→ **How to complete this task**:
Go through the entries and write each one out again unchanged.

→ **Source information**:
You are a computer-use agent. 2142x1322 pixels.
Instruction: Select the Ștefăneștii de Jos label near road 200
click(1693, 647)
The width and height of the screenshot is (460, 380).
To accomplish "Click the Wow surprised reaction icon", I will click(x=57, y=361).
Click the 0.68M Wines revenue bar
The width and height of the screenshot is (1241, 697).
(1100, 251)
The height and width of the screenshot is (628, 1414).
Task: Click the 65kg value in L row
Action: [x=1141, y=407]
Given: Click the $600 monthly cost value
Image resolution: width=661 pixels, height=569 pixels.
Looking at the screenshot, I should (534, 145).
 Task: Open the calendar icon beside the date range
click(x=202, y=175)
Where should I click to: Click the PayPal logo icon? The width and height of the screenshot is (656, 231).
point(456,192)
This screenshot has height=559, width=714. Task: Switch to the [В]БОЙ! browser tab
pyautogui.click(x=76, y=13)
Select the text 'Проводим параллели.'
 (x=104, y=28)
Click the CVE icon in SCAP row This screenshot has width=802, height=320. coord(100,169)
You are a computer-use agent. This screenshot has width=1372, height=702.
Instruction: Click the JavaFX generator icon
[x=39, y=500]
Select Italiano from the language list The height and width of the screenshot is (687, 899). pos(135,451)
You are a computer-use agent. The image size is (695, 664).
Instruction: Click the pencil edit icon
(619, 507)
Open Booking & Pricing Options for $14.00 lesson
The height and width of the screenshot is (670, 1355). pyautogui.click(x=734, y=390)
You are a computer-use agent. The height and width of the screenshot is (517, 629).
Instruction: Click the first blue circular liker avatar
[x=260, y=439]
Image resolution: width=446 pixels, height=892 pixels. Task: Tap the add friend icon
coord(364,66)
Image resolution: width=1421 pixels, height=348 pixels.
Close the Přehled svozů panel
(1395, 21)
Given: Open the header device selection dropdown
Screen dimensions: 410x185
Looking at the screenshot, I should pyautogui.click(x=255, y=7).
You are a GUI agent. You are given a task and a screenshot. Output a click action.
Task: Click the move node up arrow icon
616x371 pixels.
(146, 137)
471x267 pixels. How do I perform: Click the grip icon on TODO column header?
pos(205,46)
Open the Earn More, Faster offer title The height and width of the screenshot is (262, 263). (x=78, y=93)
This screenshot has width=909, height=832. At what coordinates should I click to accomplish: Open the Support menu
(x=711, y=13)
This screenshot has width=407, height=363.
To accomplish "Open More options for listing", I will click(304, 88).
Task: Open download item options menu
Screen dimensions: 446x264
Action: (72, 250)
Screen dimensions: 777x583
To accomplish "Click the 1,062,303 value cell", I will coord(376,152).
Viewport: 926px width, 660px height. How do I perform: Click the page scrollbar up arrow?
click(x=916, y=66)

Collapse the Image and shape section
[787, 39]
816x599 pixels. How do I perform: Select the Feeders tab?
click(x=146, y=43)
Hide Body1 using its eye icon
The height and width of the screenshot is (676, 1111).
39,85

→ **Problem solution**:
You are a computer-use agent. 2142x1322 pixels.
Instruction: Select the Ștefăneștii de Jos label near road 200
click(1693, 647)
The width and height of the screenshot is (460, 380).
To accomplish "Click the Wow surprised reaction icon", I will click(x=57, y=361).
Click the 0.68M Wines revenue bar
The width and height of the screenshot is (1241, 697).
(1100, 251)
The height and width of the screenshot is (628, 1414).
Task: Click the 65kg value in L row
Action: [x=1141, y=407]
Given: Click the $600 monthly cost value
Image resolution: width=661 pixels, height=569 pixels.
Looking at the screenshot, I should (534, 145).
 Task: Open the calendar icon beside the date range
click(x=202, y=175)
Where should I click to: Click the PayPal logo icon? The width and height of the screenshot is (656, 231).
point(456,192)
This screenshot has height=559, width=714. Task: Switch to the [В]БОЙ! browser tab
pyautogui.click(x=76, y=13)
Select the text 'Проводим параллели.'
 (x=104, y=28)
Click the CVE icon in SCAP row This screenshot has width=802, height=320. coord(100,169)
You are a computer-use agent. This screenshot has width=1372, height=702.
Instruction: Click the JavaFX generator icon
[x=39, y=500]
Select Italiano from the language list The height and width of the screenshot is (687, 899). pos(135,451)
You are a computer-use agent. The image size is (695, 664).
Instruction: Click the pencil edit icon
(619, 507)
Open Booking & Pricing Options for $14.00 lesson
The height and width of the screenshot is (670, 1355). pyautogui.click(x=734, y=390)
You are a computer-use agent. The height and width of the screenshot is (517, 629).
Instruction: Click the first blue circular liker avatar
[x=260, y=439]
Image resolution: width=446 pixels, height=892 pixels. Task: Tap the add friend icon
coord(364,66)
Image resolution: width=1421 pixels, height=348 pixels.
Close the Přehled svozů panel
(1395, 21)
Given: Open the header device selection dropdown
Screen dimensions: 410x185
Looking at the screenshot, I should pyautogui.click(x=255, y=7).
You are a GUI agent. You are given a task and a screenshot. Output a click action.
Task: Click the move node up arrow icon
616x371 pixels.
(146, 137)
471x267 pixels. How do I perform: Click the grip icon on TODO column header?
pos(205,46)
Open the Earn More, Faster offer title The height and width of the screenshot is (262, 263). (x=78, y=93)
This screenshot has width=909, height=832. At what coordinates should I click to accomplish: Open the Support menu
(x=711, y=13)
This screenshot has width=407, height=363.
To accomplish "Open More options for listing", I will click(304, 88).
Task: Open download item options menu
Screen dimensions: 446x264
Action: (72, 250)
Screen dimensions: 777x583
To accomplish "Click the 1,062,303 value cell", I will coord(376,152).
Viewport: 926px width, 660px height. How do I perform: Click the page scrollbar up arrow?
click(x=916, y=66)

Collapse the Image and shape section
[787, 39]
816x599 pixels. How do I perform: Select the Feeders tab?
click(x=146, y=43)
Hide Body1 using its eye icon
The height and width of the screenshot is (676, 1111).
39,85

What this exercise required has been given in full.